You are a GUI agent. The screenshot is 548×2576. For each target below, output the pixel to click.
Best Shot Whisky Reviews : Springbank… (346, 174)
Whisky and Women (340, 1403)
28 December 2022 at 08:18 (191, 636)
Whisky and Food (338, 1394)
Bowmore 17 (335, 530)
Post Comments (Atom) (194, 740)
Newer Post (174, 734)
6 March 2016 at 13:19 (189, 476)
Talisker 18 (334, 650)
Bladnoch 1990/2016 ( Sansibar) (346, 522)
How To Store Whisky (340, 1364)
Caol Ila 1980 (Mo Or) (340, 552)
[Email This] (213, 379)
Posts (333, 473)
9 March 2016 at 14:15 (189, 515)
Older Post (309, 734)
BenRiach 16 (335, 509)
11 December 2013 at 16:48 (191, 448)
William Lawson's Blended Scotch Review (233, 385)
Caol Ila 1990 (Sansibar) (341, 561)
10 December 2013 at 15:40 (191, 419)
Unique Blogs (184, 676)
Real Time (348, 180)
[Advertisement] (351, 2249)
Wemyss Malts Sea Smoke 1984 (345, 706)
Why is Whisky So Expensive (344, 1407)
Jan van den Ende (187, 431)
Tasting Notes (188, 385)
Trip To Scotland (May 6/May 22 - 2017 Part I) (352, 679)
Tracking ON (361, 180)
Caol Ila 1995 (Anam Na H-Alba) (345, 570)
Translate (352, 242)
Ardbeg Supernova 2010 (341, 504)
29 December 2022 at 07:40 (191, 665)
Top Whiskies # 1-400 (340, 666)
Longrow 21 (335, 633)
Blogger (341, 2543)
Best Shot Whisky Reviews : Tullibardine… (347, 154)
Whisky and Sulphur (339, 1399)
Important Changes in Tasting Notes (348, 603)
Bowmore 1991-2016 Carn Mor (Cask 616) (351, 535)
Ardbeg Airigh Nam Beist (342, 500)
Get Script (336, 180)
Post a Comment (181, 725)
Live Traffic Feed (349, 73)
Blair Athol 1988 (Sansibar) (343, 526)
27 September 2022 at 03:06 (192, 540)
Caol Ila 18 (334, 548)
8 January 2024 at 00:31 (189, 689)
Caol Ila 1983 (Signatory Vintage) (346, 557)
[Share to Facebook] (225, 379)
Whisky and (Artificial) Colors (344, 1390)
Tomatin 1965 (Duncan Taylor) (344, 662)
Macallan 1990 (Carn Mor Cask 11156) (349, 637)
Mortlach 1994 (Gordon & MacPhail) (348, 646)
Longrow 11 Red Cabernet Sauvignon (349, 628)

**Aim of the task**
For each record above, output it exactly as written.

**Solution to this exercise**
You are a GUI agent. The screenshot is 548×2576. For each target below, output the pixel to click.
Best Shot Whisky Reviews : Springbank… (346, 174)
Whisky and Women (340, 1403)
28 December 2022 at 08:18 (191, 636)
Whisky and Food (338, 1394)
Bowmore 17 (335, 530)
Post Comments (Atom) (194, 740)
Newer Post (174, 734)
6 March 2016 at 13:19 (189, 476)
Talisker 18 (334, 650)
Bladnoch 1990/2016 ( Sansibar) (346, 522)
How To Store Whisky (340, 1364)
Caol Ila 1980 (Mo Or) (340, 552)
[Email This] (213, 379)
Posts (333, 473)
9 March 2016 at 14:15 (189, 515)
Older Post (309, 734)
BenRiach 16 (335, 509)
11 December 2013 at 16:48 (191, 448)
William Lawson's Blended Scotch Review (233, 385)
Caol Ila 1990 (Sansibar) (341, 561)
10 December 2013 at 15:40 (191, 419)
Unique Blogs (184, 676)
Real Time (348, 180)
[Advertisement] (351, 2249)
Wemyss Malts Sea Smoke 1984 (345, 706)
Why is Whisky So Expensive (344, 1407)
Jan van den Ende (187, 431)
Tasting Notes (188, 385)
Trip To Scotland (May 6/May 22 - 2017 Part I) (352, 679)
Tracking ON (361, 180)
Caol Ila 1995 (Anam Na H-Alba) (345, 570)
Translate (352, 242)
Ardbeg Supernova 2010 (341, 504)
29 December 2022 at 07:40 (191, 665)
Top Whiskies # 1-400 (340, 666)
Longrow 21 (335, 633)
Blogger (341, 2543)
Best Shot Whisky Reviews : Tullibardine… (347, 154)
Whisky and Sulphur (339, 1399)
Important Changes in Tasting Notes (348, 603)
Bowmore 1991-2016 Carn Mor (Cask 616) (351, 535)
Ardbeg Airigh Nam Beist (342, 500)
Get Script (336, 180)
Post a Comment (181, 725)
Live Traffic Feed (349, 73)
Blair Athol 1988 (Sansibar) (343, 526)
27 September 2022 at 03:06 (192, 540)
Caol Ila 18 (334, 548)
8 January 2024 at 00:31 (189, 689)
Caol Ila 1983 (Signatory Vintage) (346, 557)
[Share to Facebook] (225, 379)
Whisky and (Artificial) Colors (344, 1390)
Tomatin 1965 (Duncan Taylor) (344, 662)
Macallan 1990 (Carn Mor Cask 11156) (349, 637)
Mortlach 1994 (Gordon & MacPhail) (348, 646)
Longrow 11 Red Cabernet Sauvignon (349, 628)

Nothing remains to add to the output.